In [2]:
import pandas as pd
import numpy as np

'''读取表格数据'''
df_original = pd.read_excel(
    '../data/附件1 监测点A空气质量预报基础数据.xlsx',
    sheet_name='监测点A逐小时污染物浓度与气象实测数据'
)

columns = ['time', 'place', 'SO2', 'NO2', 'PM10',
           'PM2.5', 'O3', 'CO', 'temperature', 'humidity',
           'air_pressure', 'wind_speed', 'wind_direction']
df_original.columns = columns

df = df_original

'''数据预处理'''
# 删除值为 '—' 的数据
df = df[(~df['SO2'].isin(['—'])) & (~df['NO2'].isin(['—'])) &
        (~df['PM10'].isin(['—'])) & (~df['PM2.5'].isin(['—'])) &
        (~df['O3'].isin(['—'])) & (~df['CO'].isin(['—']))]
# 只保留值不小于 0 的数据
df = df[(df['SO2'].astype(np.float64) >= 0) & (df['NO2'].astype(np.float64) >= 0) &
        (df['PM10'].astype(np.float64) >= 0) & (df['PM2.5'].astype(np.float64) >= 0) &
        (df['O3'].astype(np.float64) >= 0) & (df['CO'].astype(np.float64) >= 0)]
# 只保留污染物相关列数据，用于计算 AQI
df_pollutant = df.drop(columns=['time', 'place', 'temperature',
                       'humidity', 'air_pressure', 'wind_speed', 'wind_direction'])
# 用于计算 IAQI
IAQI_DICT = {
    'IAQI': [0, 50, 100, 150, 200, 300, 400, 500],
    'SO2': [0, 50, 150, 475, 800, 1600, 2100, 2620],
    'NO2': [0, 40, 80, 180, 280, 565, 750, 940],
    'PM10': [0, 50, 150, 250, 350, 420, 500, 600],
    'PM2.5': [0, 35, 75, 115, 150, 250, 350, 500],
    'O3': [0, 100, 160, 215, 265, 800],
    'CO': [0, 2, 4, 14, 24, 36, 48, 60],
}
POLLUTANT_KEYS = list(IAQI_DICT.keys())[1:]

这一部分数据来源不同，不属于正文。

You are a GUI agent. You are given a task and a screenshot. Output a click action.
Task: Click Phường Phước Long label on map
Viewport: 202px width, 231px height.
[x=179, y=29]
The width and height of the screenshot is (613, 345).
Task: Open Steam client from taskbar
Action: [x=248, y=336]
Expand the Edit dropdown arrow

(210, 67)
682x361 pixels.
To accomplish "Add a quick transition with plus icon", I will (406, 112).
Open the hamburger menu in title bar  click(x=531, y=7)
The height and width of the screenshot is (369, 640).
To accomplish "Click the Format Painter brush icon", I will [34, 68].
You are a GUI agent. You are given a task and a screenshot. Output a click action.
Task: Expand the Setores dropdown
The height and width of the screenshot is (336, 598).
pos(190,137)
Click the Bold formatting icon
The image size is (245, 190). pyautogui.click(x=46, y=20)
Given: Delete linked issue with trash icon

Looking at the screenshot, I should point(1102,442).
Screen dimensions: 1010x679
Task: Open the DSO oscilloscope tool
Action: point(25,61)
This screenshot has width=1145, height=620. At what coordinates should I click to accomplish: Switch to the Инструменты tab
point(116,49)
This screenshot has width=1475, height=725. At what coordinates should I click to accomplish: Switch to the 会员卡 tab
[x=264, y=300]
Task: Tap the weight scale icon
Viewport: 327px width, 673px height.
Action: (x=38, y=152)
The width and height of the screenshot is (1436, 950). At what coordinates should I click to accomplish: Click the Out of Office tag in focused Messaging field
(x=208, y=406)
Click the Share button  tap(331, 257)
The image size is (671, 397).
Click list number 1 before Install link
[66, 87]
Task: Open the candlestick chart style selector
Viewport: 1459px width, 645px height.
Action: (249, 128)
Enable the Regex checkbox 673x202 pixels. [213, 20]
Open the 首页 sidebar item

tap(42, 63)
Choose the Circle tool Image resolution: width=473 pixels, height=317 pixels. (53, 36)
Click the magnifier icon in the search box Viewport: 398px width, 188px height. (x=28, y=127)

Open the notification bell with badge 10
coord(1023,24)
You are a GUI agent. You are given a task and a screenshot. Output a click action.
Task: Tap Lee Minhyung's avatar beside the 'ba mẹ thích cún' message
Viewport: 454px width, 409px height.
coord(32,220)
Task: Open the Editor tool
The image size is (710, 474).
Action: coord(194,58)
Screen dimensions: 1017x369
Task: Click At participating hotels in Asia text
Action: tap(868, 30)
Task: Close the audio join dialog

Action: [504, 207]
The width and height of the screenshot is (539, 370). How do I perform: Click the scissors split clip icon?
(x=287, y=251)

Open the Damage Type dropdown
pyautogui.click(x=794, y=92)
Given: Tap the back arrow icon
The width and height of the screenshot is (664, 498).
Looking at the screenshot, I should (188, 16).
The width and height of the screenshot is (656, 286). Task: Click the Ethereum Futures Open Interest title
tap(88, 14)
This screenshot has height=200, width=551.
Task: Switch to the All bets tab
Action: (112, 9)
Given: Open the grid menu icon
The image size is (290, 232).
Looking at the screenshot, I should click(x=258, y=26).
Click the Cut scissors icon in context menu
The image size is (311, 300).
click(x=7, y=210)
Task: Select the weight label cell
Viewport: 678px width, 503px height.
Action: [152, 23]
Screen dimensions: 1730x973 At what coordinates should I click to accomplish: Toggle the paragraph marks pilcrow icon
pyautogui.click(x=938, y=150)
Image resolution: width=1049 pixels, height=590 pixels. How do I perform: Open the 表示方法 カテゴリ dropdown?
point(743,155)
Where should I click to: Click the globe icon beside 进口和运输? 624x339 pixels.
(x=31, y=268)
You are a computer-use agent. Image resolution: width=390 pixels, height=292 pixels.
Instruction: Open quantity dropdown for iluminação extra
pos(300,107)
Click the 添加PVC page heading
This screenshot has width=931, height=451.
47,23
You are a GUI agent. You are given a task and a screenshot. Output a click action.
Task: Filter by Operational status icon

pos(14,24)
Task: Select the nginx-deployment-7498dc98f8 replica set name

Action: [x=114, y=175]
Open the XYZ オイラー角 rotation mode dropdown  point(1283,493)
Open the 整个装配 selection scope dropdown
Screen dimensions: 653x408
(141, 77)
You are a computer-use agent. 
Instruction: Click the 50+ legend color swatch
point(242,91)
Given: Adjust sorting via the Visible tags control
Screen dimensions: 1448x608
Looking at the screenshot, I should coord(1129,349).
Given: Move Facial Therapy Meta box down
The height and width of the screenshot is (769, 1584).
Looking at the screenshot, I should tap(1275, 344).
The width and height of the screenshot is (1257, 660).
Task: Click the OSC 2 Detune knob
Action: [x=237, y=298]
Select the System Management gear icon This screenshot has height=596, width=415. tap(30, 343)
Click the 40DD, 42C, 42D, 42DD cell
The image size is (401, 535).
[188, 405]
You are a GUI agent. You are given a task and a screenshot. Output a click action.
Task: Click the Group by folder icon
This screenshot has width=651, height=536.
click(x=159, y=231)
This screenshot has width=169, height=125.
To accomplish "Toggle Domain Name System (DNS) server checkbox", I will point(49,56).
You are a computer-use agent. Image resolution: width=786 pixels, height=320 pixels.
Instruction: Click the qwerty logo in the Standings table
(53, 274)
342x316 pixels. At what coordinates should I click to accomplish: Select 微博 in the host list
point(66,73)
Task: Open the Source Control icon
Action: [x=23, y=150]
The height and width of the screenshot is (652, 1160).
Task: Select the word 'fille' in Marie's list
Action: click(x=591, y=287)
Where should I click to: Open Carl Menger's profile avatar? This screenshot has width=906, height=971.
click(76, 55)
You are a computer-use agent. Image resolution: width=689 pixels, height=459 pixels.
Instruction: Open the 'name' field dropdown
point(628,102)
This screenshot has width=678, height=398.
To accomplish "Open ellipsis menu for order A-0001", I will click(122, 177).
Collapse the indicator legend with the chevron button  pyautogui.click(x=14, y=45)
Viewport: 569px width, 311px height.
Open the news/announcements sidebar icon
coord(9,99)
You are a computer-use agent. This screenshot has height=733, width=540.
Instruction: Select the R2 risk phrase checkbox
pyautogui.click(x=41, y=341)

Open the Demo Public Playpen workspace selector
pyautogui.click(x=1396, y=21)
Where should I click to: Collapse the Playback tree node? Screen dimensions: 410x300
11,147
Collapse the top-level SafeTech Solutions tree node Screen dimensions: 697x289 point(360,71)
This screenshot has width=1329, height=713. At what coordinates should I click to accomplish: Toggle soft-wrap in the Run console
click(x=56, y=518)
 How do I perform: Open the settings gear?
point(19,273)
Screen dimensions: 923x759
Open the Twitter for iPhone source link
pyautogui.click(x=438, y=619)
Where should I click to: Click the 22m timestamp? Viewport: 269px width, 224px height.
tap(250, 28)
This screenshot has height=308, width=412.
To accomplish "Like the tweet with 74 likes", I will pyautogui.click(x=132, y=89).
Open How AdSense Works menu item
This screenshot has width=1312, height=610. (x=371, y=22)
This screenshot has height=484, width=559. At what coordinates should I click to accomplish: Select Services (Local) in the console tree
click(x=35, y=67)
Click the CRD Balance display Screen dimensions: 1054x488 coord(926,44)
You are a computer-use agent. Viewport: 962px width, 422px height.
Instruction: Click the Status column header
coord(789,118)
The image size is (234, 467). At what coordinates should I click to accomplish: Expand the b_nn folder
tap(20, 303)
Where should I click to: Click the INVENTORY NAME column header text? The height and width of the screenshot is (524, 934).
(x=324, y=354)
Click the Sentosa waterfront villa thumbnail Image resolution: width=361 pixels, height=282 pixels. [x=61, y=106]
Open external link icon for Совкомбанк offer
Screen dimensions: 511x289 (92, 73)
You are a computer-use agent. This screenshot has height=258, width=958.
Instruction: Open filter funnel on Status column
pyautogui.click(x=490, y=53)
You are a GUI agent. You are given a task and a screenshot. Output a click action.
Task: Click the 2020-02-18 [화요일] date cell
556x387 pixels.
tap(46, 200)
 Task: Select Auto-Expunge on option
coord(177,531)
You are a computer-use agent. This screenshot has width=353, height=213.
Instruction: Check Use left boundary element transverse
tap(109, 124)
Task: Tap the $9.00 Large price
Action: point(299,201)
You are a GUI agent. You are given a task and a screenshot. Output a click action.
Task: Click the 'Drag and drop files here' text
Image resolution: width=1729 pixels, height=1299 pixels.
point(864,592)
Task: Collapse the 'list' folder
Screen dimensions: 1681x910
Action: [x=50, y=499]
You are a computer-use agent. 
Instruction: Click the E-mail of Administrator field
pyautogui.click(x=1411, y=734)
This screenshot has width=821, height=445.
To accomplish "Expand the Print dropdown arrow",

def get_aqi_index(key, val):
    """
    获取 aqi 索引，返回污染物浓度在数组中的左右下标
    """

    i = 0
    while i < len(IAQI_DICT[key]):
        if val >= IAQI_DICT[key][i] and val < IAQI_DICT[key][i+1]:
            return i, i+1
        elif IAQI_DICT[key][i] == val:
            return i-1, i
        else:
            i += 1


# 保存 aqi 结果
aqi_results = np.zeros((df_pollutant.shape[0]), dtype='float64')
top_pollutant_results = np.array(
    ["" for _ in range(df_pollutant.shape[0])], dtype='U10')

# 循环计算每一行数据的 AQI
for i in range(df_pollutant.shape[0]):
    row_data = df_pollutant.iloc[[i], :]  # 获取当前行数据
    iaqi_list = np.zeros((row_data.shape[1]), dtype='float64')  # 保存 iaqi
    # 循环计算每种污染物对应的 iaqi
    for j in range(row_data.shape[1]):
        key = POLLUTANT_KEYS[j]
        val = row_data.iloc[:, j].values[0]
        # 只计算污染物浓度大于 0 且不超标的 iaqi
        if val > 0 and val <= max(IAQI_DICT[key]):
            left, right = get_aqi_index(key, val)
            iaqi = (IAQI_DICT['IAQI'][right] - IAQI_DICT['IAQI'][left]) / (IAQI_DICT[key][right] - IAQI_DICT[key][left])\
                * (val-IAQI_DICT[key][left]) + IAQI_DICT['IAQI'][left]
            iaqi_list[j] = iaqi
    # print(iaqi_list)
    max_index = np.argmax(iaqi_list)
    top_pollutant_results[i] = (POLLUTANT_KEYS[max_index])
    aqi = iaqi_list.max()  # 计算最大的 iaqi 值作为当前行的 AQI
    aqi_results[i] = aqi
aqi_results = np.around(aqi_results)  # 取整

# 保存数据
df['AQI'] = aqi_results
df['top_pollutant'] = top_pollutant_results
columns = ['time', 'place', 'SO2', 'NO2', 'PM10',
           'PM2.5', 'O3', 'CO', 'AQI', 'top_pollutant',
           'temperature', 'humidity', 'air_pressure', 'wind_speed', 'wind_direction']
writer = pd.ExcelWriter('./data/data.xlsx')
df.to_excel(writer, columns=columns, index=False,
            encoding='utf-8', sheet_name='Sheet1')
writer.save()
writer.close()